福祉スプーンの開発に取り組んだ会長の回想録を掲載いたします。

 

 北海道にお住まいの加藤筧治さんが当社に尋ねてこられたのは、1991年であった。

 曰く、今までに20社くらいに開発を依頼したが、思う様な開発品に至らなかったので諦めていた。 当時北海道の営林署を希望退職し、この自分のアイデア品「ユニバーサルスプーン」(ケンジー)を世に出すべく、退職金を全て注ぎこみ果てた様子を母が見かねて、年金の中から旅費を出して、もう一回挑戦してみろと励まされ、燕に来て、日本金属洋食器工業組合に開発依頼したが、県央地域産業開発振興センターに回され、こんな特殊なスプーンを手がける所は、斉藤工業位のものだろうと言う理由であった。

 日本全国発朋コンクールに見事発明賞を獲得した為にのめり込んだ様子で、斉藤の製品として是非とも商品化の依頼を受け、開発に着手。
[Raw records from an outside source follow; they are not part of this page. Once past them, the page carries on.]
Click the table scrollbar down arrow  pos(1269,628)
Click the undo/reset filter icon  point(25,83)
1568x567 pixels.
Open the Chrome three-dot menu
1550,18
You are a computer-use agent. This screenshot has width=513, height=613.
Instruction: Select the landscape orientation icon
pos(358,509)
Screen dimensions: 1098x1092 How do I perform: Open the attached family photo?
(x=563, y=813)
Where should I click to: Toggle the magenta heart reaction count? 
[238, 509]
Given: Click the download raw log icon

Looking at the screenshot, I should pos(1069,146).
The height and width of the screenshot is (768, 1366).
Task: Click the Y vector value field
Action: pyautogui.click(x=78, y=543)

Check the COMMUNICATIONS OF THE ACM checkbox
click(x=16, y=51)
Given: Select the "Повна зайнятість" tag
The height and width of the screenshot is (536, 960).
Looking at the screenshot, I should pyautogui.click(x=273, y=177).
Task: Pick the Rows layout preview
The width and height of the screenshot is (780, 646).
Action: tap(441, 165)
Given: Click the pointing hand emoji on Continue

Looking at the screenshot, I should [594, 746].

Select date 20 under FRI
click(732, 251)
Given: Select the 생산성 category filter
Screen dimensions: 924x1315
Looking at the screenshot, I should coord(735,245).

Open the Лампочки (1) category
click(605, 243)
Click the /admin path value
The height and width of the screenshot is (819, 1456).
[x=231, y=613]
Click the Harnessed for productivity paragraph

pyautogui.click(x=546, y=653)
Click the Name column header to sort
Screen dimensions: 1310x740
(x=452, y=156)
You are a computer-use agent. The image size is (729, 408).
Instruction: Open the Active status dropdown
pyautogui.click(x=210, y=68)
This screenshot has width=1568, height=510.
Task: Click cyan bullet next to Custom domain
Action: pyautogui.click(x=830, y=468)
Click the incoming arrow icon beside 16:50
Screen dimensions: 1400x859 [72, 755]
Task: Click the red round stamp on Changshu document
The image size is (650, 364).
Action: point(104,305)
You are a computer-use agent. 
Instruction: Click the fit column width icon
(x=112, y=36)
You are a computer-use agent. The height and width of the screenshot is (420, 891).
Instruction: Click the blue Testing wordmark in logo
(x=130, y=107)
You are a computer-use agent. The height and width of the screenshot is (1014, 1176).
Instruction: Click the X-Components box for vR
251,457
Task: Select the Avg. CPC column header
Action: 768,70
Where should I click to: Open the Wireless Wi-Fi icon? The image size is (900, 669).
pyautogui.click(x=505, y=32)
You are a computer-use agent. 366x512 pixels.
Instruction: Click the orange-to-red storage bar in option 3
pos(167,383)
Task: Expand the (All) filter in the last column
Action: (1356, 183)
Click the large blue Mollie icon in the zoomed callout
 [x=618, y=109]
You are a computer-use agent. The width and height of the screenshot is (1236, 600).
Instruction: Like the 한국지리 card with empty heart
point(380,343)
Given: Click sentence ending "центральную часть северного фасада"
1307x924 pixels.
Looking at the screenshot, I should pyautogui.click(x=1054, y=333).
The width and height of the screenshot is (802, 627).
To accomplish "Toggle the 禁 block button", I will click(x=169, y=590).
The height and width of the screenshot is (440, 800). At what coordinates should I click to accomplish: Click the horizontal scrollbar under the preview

以来、水漏れとの戦いに明け暮れし、1年と多額の開発資金をつぎ込み完成、販売開始をした。

福祉スプーン「ケンジー」

ケンジー

 販売ルートが全く無く自力開拓の中で、不自由な方が使い始め、福祉の世界に入り込む事になり、理学療法士や作業療法士の先生方が患者さんは、一人一人状態が全部違うんだから、それに合った物を作れますかと言われ、又また開発に取り掛かる事になる。

 一人一人に変化させて合わせる事が可能なスプーン・フォークの開発に又、1年と多額の開発資金を掛けて完成し、現在に至る。

 完成出来たのは、かつて、洋食器の自動化機械の開発時、資金は無し、設備も無し、有るのは自分の時間と、頭だけ、当時仕事は朝8:00-20:00まで、休日は、毎月曜日関係なく、一日と十五日の二日間だけ、この条件の中、少ない自分の給料と、3年間、夜の12時1時まで頑張り、自分との戦いで培った精神と、回りの協力者の賜物であろうと考える。

 若かったから出来た事と人生を振り返る。